Что сделать:
A) Перепишите из текста о Юрии Орлицком фрагмент, начиная с «Вячеслав Куприянов» и заканчивая «современными и актуальными.».
B) Продолжите текст о Юрии Орлицком, начав сразу после его последнего предложения.

Исходный текст:
..........

Loe raamatut: «Верлибры и иное. Книга стихотворений»
Юрий Борисович Орлицкий родился 8 июля 1952 г. в Челябинске-40. Закончил Куйбышевский государственный университет, доктор филологических наук, профессор, главный редактор научно-информационного издания «Вестник гуманитарной науки» (Москва, РГГУ).
До 1996 г. жил в Куйбышеве/Самаре, работал в областной юношеской библиотеке, областных и городских газетах, ДК города, центре культуры «Волга». Основатель клуба «Поэзия», Клуба читательской интеллигенции при областной библиотеке и «Поэтического ринга». Организатор и участник 16 фестивалей русского свободного стиха, Почётный президент Всемирной ассоциации любящих Изабеллу.
Как поэт печатался в «Антологии русского верлибра», альманахах и коллективных сборниках «День поэзии» (Москва), «Поэзия», «Стрелец», «Своим путем», «Речитатив», «Время «Ч», «Вчера, сегодня, завтра русского верлибра», «Коломенский альманах», «Итоги века», «Легко быть искренним», «Самое выгодное занятие», «По непрочному воздуху», «Перелом ангела», «Акт», «Черновик», журналах «Арион», «Футурум-арт», «Литературное обозрение», «Аутодафе»; переводил Т. Элиота, Э. Паунда, других американских поэтов.
Автор четырех стихотворных книг.
Юрий Орлицкий еще в смутные для верлибра времена был для него первым собирателем, этаким Иваном Калитой русского верлибра. И если Владимира Бурича считать основателем московской школы, Геннадия Алексеева – ленинградской (петербургской), то Орлицкого можно поставить во главе куйбышевской (самарской) школы свободного стиха.
Если Бурич внес в русский верлибр некоторые черты современного польского стиха, мне приписывали следование брехтовской традиции, то у Орлицкого в собственной практике заметно творческое переосмысление англоязычной (прежде всего американской) современной поэзии.
Вячеслав Куприянов
В свою большую синтетическую вещь «Больной скорее мертв, чем жив», которую лишь условно можно считать поэмой, Юрий Орлиц-кий включает и верлибры, и конвенциональные стихи, и отрывок из инструкции по использованию огнетушителя, и объявления, и сноски, и даже текст на немецком языке. Я бы рискнул назвать это произведение сверхповестью (Велимир Хлебников, кстати, тоже мелькает среди прочих персонажей, введенных автором в сей трагикомический скетч), выполненной в «смешанной технике», по терминологии А. Очеретянского. Мне кажется, подобные полифонические и полисемантические тексты Орлицкому прекрасно удаются; к тому же являются – в лучшем смысле – современными и актуальными.

..........

Раздел данных:
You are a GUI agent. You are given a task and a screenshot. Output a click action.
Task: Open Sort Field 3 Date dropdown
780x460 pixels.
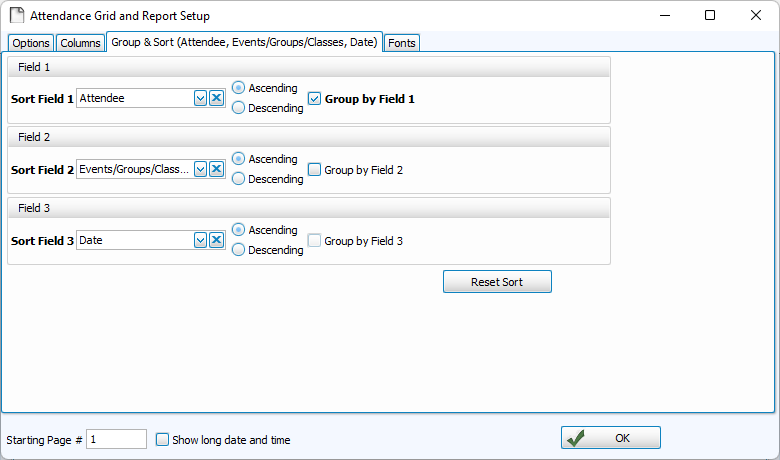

..........

Результаты упражнения:
A)
Вячеслав Куприянов
В свою большую синтетическую вещь «Больной скорее мертв, чем жив», которую лишь условно можно считать поэмой, Юрий Орлиц-кий включает и верлибры, и конвенциональные стихи, и отрывок из инструкции по использованию огнетушителя, и объявления, и сноски, и даже текст на немецком языке. Я бы рискнул назвать это произведение сверхповестью (Велимир Хлебников, кстати, тоже мелькает среди прочих персонажей, введенных автором в сей трагикомический скетч), выполненной в «смешанной технике», по терминологии А. Очеретянского. Мне кажется, подобные полифонические и полисемантические тексты Орлицкому прекрасно удаются; к тому же являются – в лучшем смысле – современными и актуальными.

B)
Что же касается «обычных» стихотворений Юрия Орлицкого, то наибольший интерес представляют все же именно верлибры, как самая органичная и естественная для поэта форма (сказанное вовсе не означает, что у Орлицкого нет замечательных рифмованных стихов или они удаются ему в меньшей степени, чем свободные стихи; дело тут, возможно, во вкусе и личных предпочтениях пишущего эти строки).
Если бы мне сказали: «Назовите основное качество стихотворений Орлицкого, что их отличает», я бы ответил коротко – лиричность, хотя (в скобках) заметил бы, что им свойственны и афористичность, и парадоксальность, и лаконичность, и точность, и простота; и без труда привел бы в доказательство десятки примеров.
Арсен Мирзаев
Среди мастеров современного верлибра Юрий Орлицкий занимает особое место. Известно, что в становлении каждого инновационного типа письма (а именно таков был свободный стих для официально допущенной советской культуры) практики подчас есть одновременно и теоретики, и идеологи. В русском верлибре было несколько таких фигур, но, пожалуй, только Орлицкий смог, не смешивая работу правого и левого полушарий, в равной степени осуществиться и как практик-объективист, и как максимально субъективный, более того, подчеркнуто обращающийся к интимным, неуловимым переживаниям, движениям души, мимолетным размышлениям тонкий лирик.
Данила Давыдов
Поэзия суть одно из наиболее интуитивнейших дел человеческих, интеллектуал в ней всегда под подозрением. Игровое начало с трудом уживается с исследовательским, они – те же «лед и пламень», но когда же им все-таки удается сойтись вместе, на пересечении возникают изысканные образцы философской лирики. Можно вспомнить Элиота, Паунда или Вячеслава Иванова. Хотя временами и мэтрам приходилось поступаться чем-либо из своего арсенала ради обретения чистоты и точности лирического высказывания. К счастью, известному специалисту по современному свободному стиху Юрию Орлицкому удается без особенного для себя ущерба избегать сциллы неискушенности и харибды наукообразия. …
Ряд текстов имеет отпечаток сдержанной, суховатой исповедальности, филологическое в них «состязается» с философским, и на основе такого «соперничества» рождается нечто афористически выверенное и запоминающееся.
Станислав Шуляк
Поэзия Юрия Борисовича Орлицкого представляет собой пазл, собранный из крошечных, но самодостаточных фрагментов. Из коллизий этих фрагментов, из неловкого скрежетания, которую они издают при сопоставлении, получается пестрая, противоречивая, обаятельная, порой внушающая хорошо известный страх мозаика.
Она же – обычный мир, рассмотренный через лупу собирателя слов, отменно знающего каждую детальку своего собрания, и видящего в ней то, что неопытному глазу неведомо, недоступно.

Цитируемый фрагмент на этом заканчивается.